Sunday, November 18, 2007

Raw Power

BY DAVID LEVINSON

Raw Power is a food café located on Vulcan Street, and which specialises in salads and other vegetarian dishes (such as falafel,tofu sandwiches, etc.). Each Saturday a friend and I would meet there for lunch, and did so for a total of about 4 months earlier this year.
Now while these lunches began as relatively innocuous affairs, consisting of not much more than polite conversation and maybe an occasional browsing of the newspaper (the entertainment section, mainly), one day something switched. When, exactly, it would be hard to say. What was engendered was more a gradual shift in feeling that, maybe due our mutual tendency to become uncertain around those who express affection towards us – in this case, said person being the café proprietor who had taken a great and obvious liking to both of us – on some subconscious level caused us to sabotage the blissful idyll we had discovered.
Our chosen accessory for what would eventual result in us no longer being welcome at the Raw Power food establishment became the bowl of mints they kept beside the cash register – well not the bowl itself, really, but what was inside it, i.e. the mints. So, while the second person was paying for their order, the first would move round the side of the counter and, in some pantomime of searching through magazines, grab as many as several handfuls of mints and place these in their pocket, before we would both convene at our usual table by the window.

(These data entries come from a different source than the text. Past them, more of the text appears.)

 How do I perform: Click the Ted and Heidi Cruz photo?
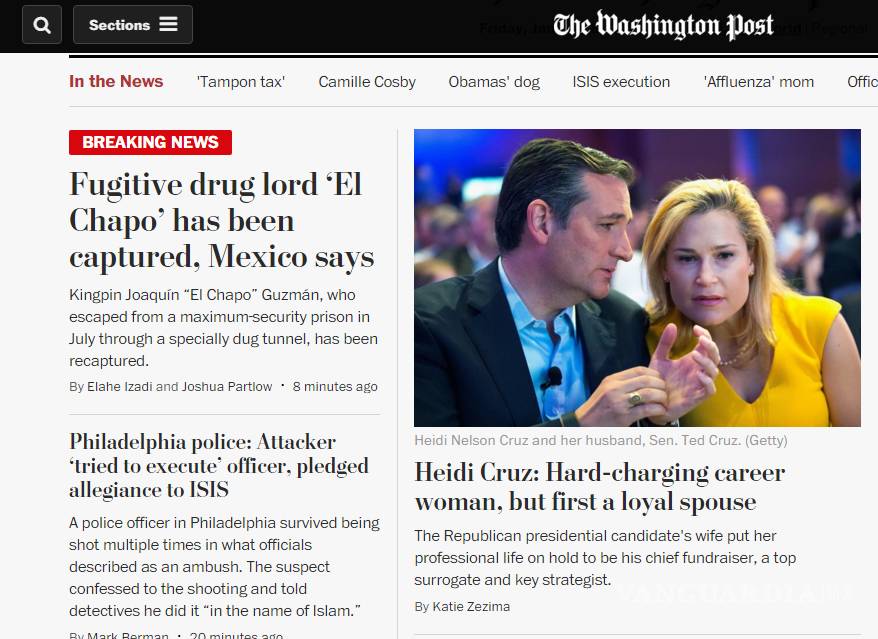[x=637, y=278]
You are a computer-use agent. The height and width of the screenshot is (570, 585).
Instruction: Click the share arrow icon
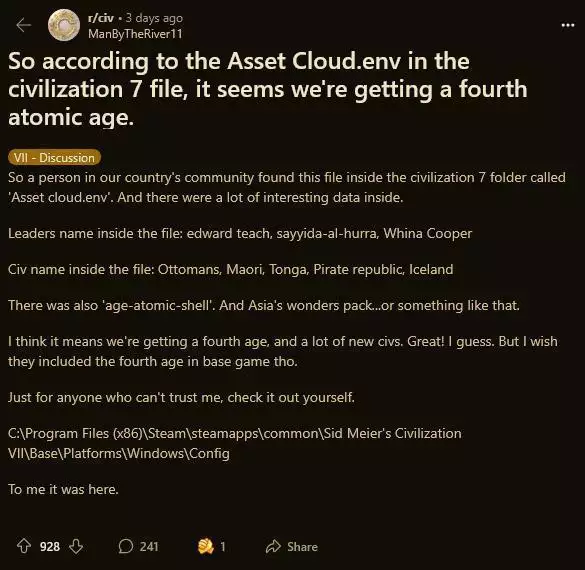coord(273,546)
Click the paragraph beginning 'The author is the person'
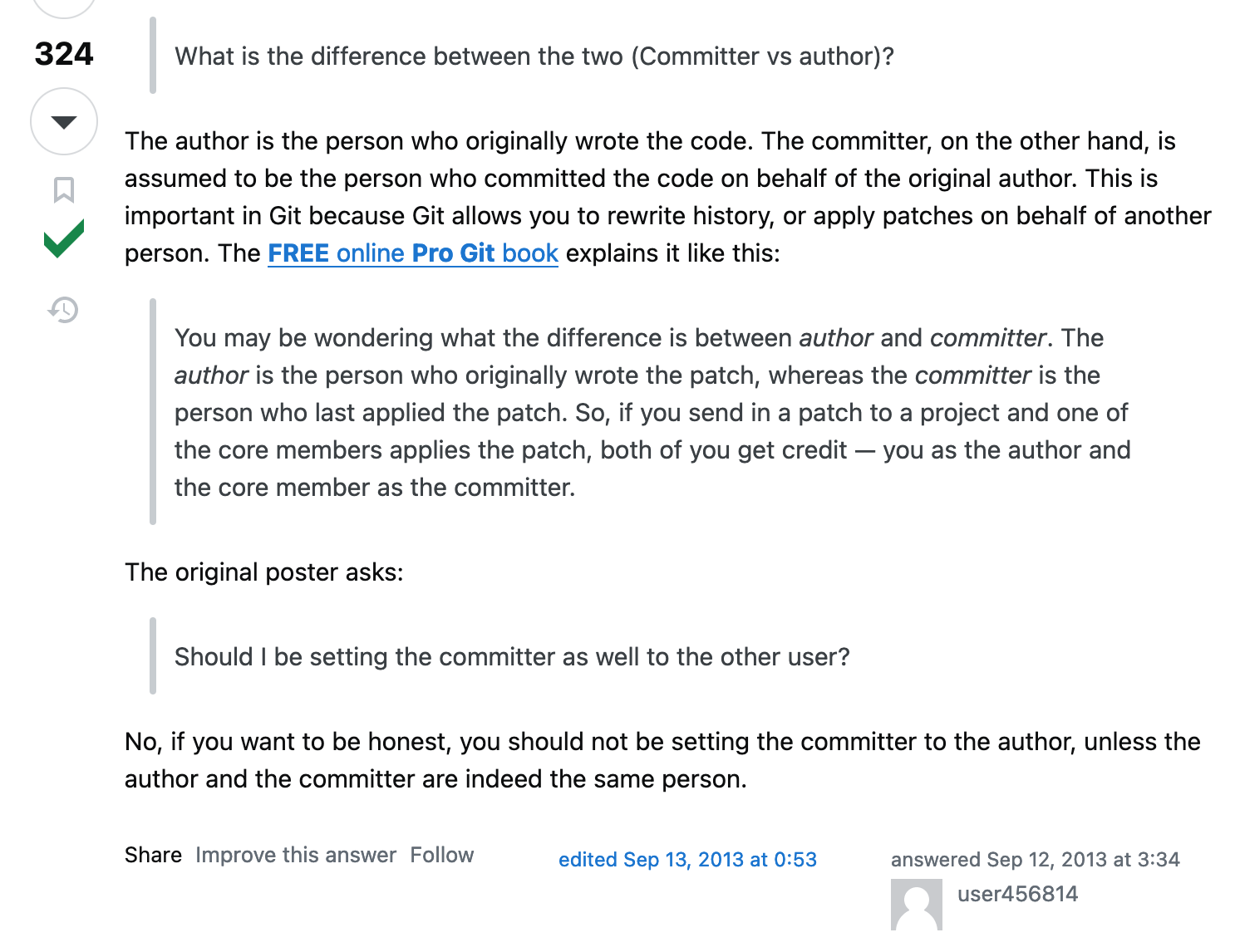The image size is (1235, 952). click(668, 197)
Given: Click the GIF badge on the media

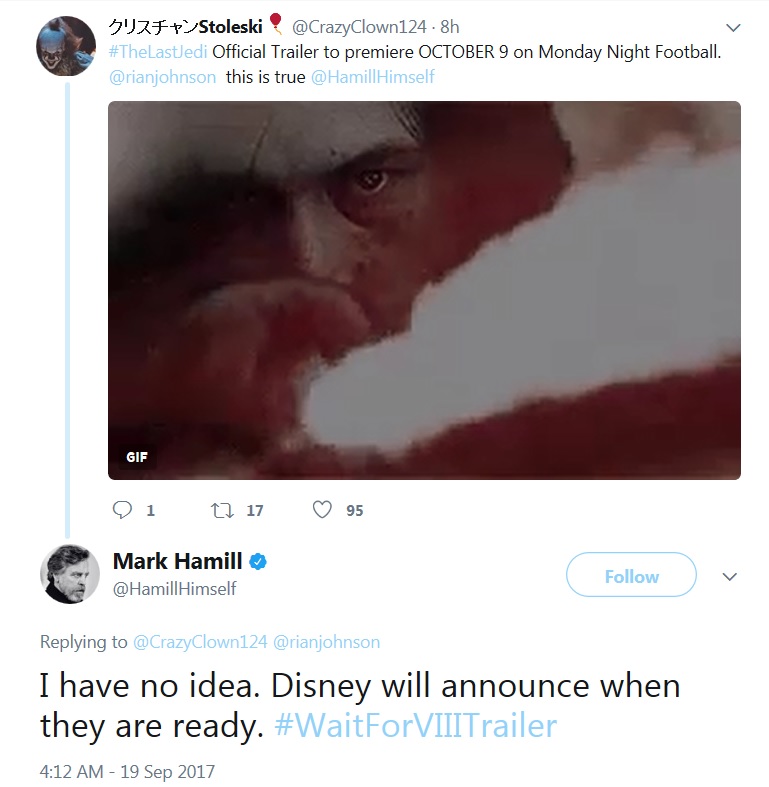Looking at the screenshot, I should pos(136,457).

Then we would place the mints in a small mound on the window sill and cover it with a newspaper, while we politely waited for our orders.
Once the waiter was clearly out of sight, and counter person happily occupied, we would proceed to flick mints out of the window at passersby. Now, three times as a result of this we received verbal threats, but more often than not people would stop momentarily to try and ascertain the source of the threat, before awkwardly moving on. Sometimes when there was a surfeit of mints, we would flick as many as three as a time over the sill. Overall, I would argue that this was not a very productive but overall very pleasurable time in my life.
I can't recall anything being out of the ordinary the day our little pastime finally met its demise - only that there was a deep mixture of sadness and disappointment in the waiter's eyes when he informed us that people had been complaining about us. Since then, all my mint-throwing has been put to a halt but I can't promise that this will remain indefinite.